(Stored records)
****************

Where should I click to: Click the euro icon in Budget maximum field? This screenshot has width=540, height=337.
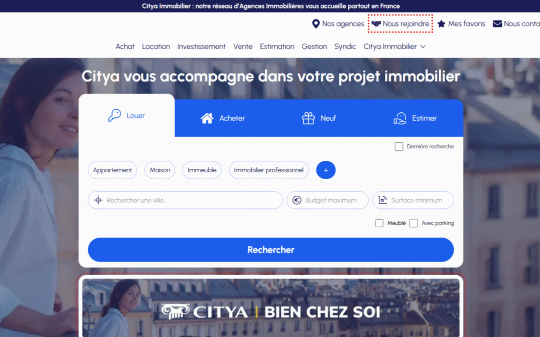point(297,200)
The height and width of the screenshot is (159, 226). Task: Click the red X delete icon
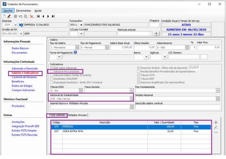click(32, 16)
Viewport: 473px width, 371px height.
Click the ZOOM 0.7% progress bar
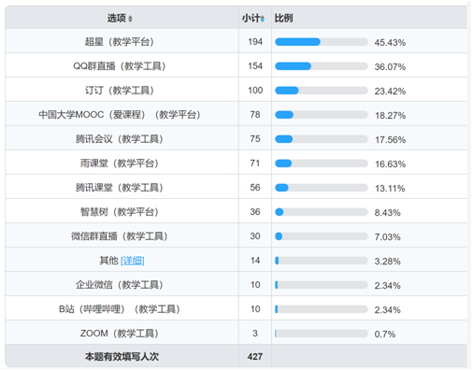coord(322,334)
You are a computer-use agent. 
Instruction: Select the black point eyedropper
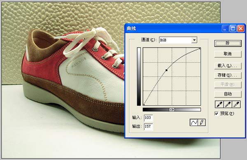(219, 104)
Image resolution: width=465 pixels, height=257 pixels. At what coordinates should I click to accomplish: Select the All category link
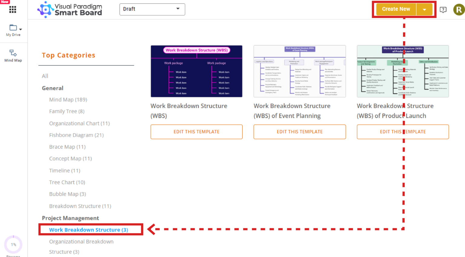(45, 76)

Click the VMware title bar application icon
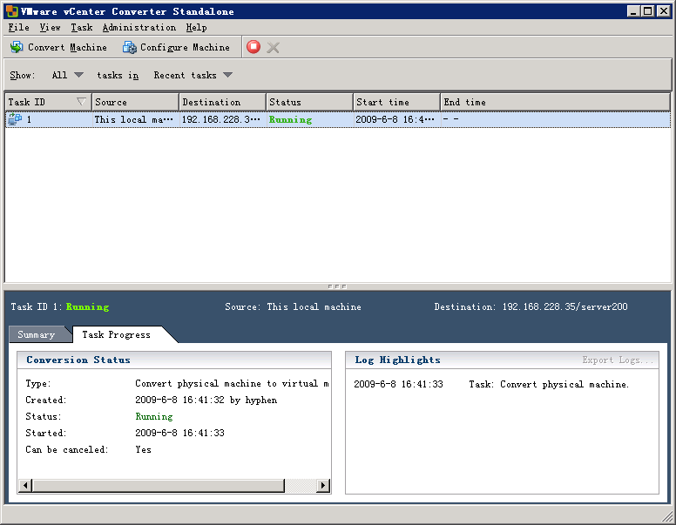pyautogui.click(x=12, y=10)
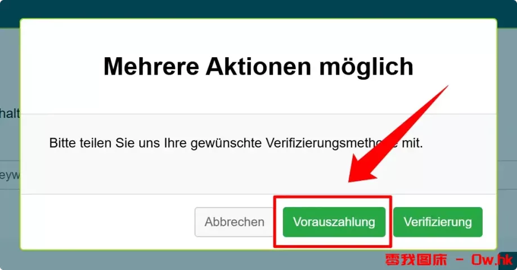Viewport: 517px width, 270px height.
Task: Click the Chinese watermark characters 零我图床
Action: (416, 259)
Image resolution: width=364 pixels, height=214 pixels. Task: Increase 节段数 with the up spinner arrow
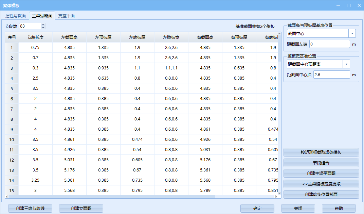click(x=43, y=25)
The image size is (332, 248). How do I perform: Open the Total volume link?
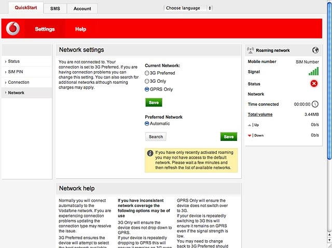point(260,114)
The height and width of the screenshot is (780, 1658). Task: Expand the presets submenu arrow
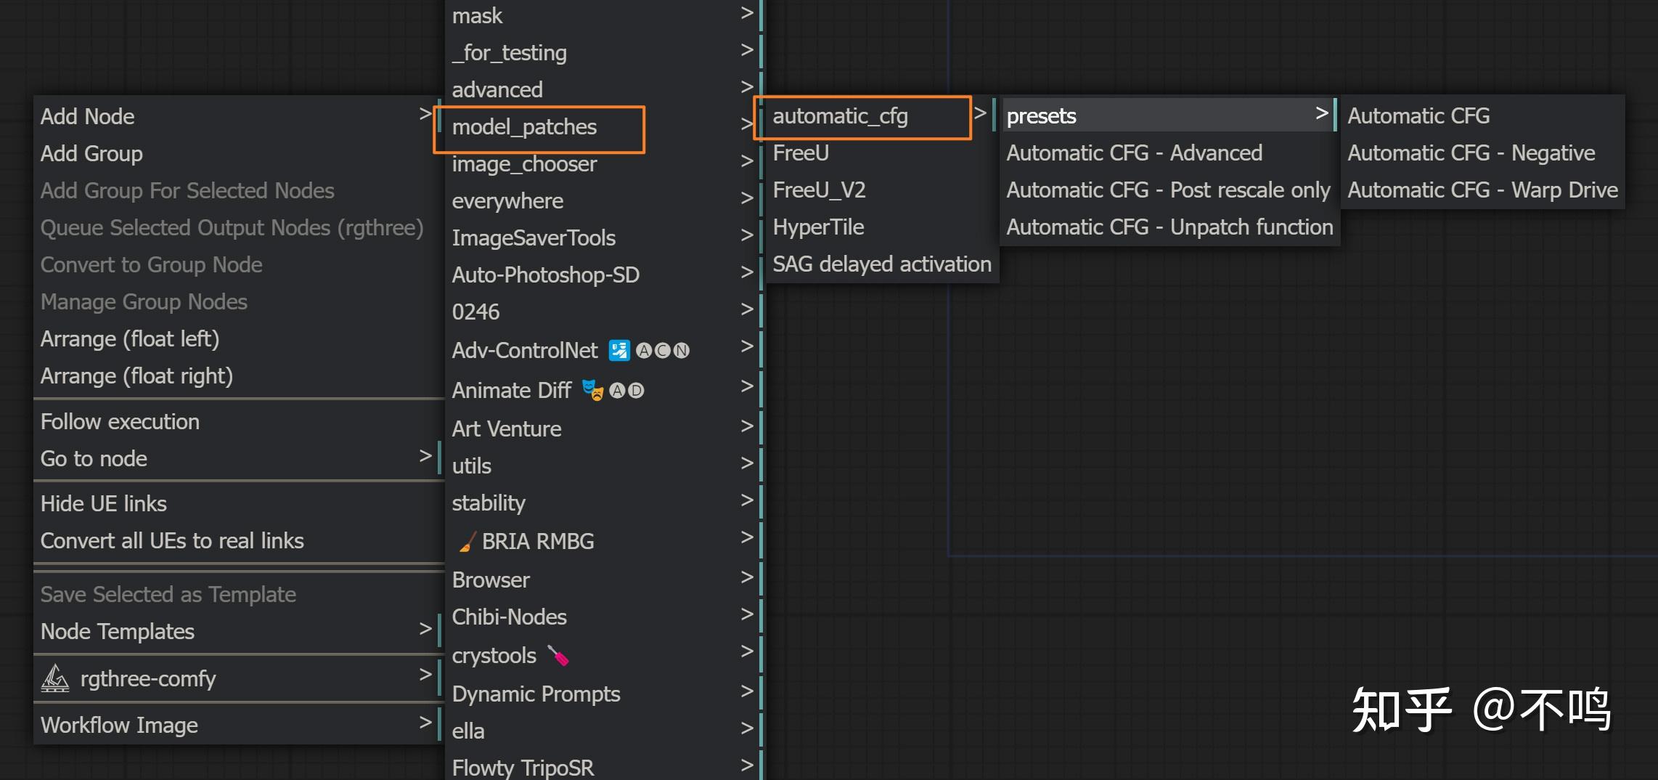click(1321, 113)
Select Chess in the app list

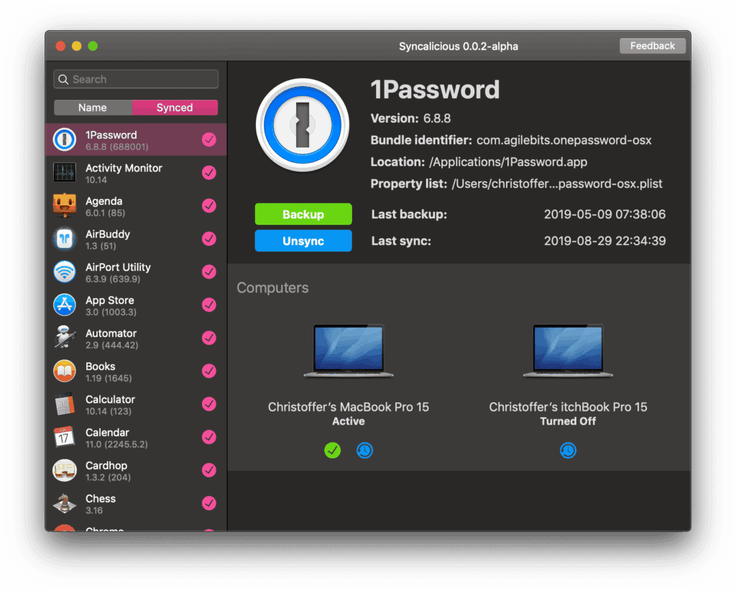pos(101,503)
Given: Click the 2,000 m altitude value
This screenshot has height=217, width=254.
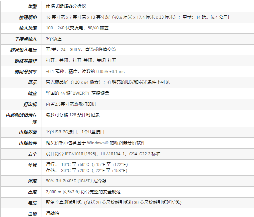Looking at the screenshot, I should (x=83, y=192).
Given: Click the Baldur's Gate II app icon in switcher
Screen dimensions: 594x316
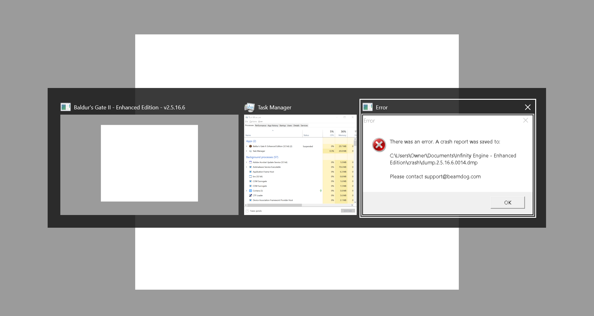Looking at the screenshot, I should point(65,107).
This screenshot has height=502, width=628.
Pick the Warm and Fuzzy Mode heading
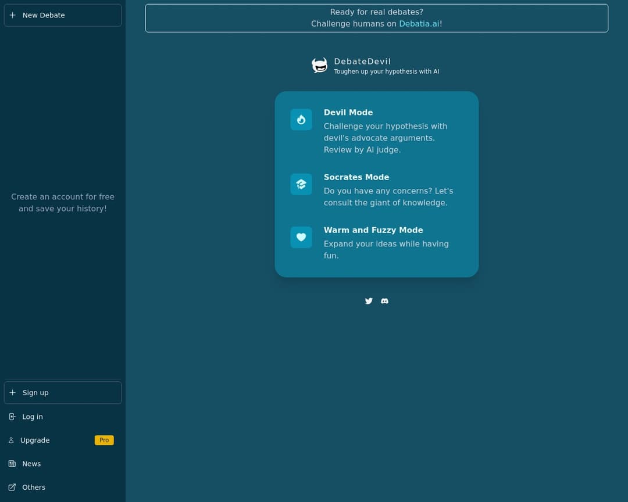point(373,230)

****************

» YOUR TASK: Once the pictures are removed, return the entries exactly as they stand.

» SOLVED EXERCISE:
Where should I click to: Click the euro icon in Budget maximum field? This screenshot has width=540, height=337.
point(297,200)
The height and width of the screenshot is (159, 226). Task: Click the red X delete icon
click(32, 16)
Viewport: 473px width, 371px height.
Click the ZOOM 0.7% progress bar
coord(322,334)
You are a computer-use agent. 
Instruction: Select the black point eyedropper
(219, 104)
Image resolution: width=465 pixels, height=257 pixels. At what coordinates should I click to accomplish: Select the All category link
(45, 76)

Click the VMware title bar application icon
pyautogui.click(x=12, y=10)
Viewport: 517px width, 270px height.
Task: Click the Chinese watermark characters 零我图床
Action: (416, 259)
Image resolution: width=364 pixels, height=214 pixels. Task: Increase 节段数 with the up spinner arrow
click(x=43, y=25)
The image size is (332, 248). How do I perform: Open the Total volume link?
point(260,114)
The height and width of the screenshot is (780, 1658). Task: Expand the presets submenu arrow
click(1321, 113)
Select Chess in the app list

pos(101,503)
Given: Click the 2,000 m altitude value
This screenshot has height=217, width=254.
Looking at the screenshot, I should (x=83, y=192).
Given: Click the Baldur's Gate II app icon in switcher
Screen dimensions: 594x316
Looking at the screenshot, I should point(65,107).
This screenshot has height=502, width=628.
Pick the Warm and Fuzzy Mode heading
point(373,230)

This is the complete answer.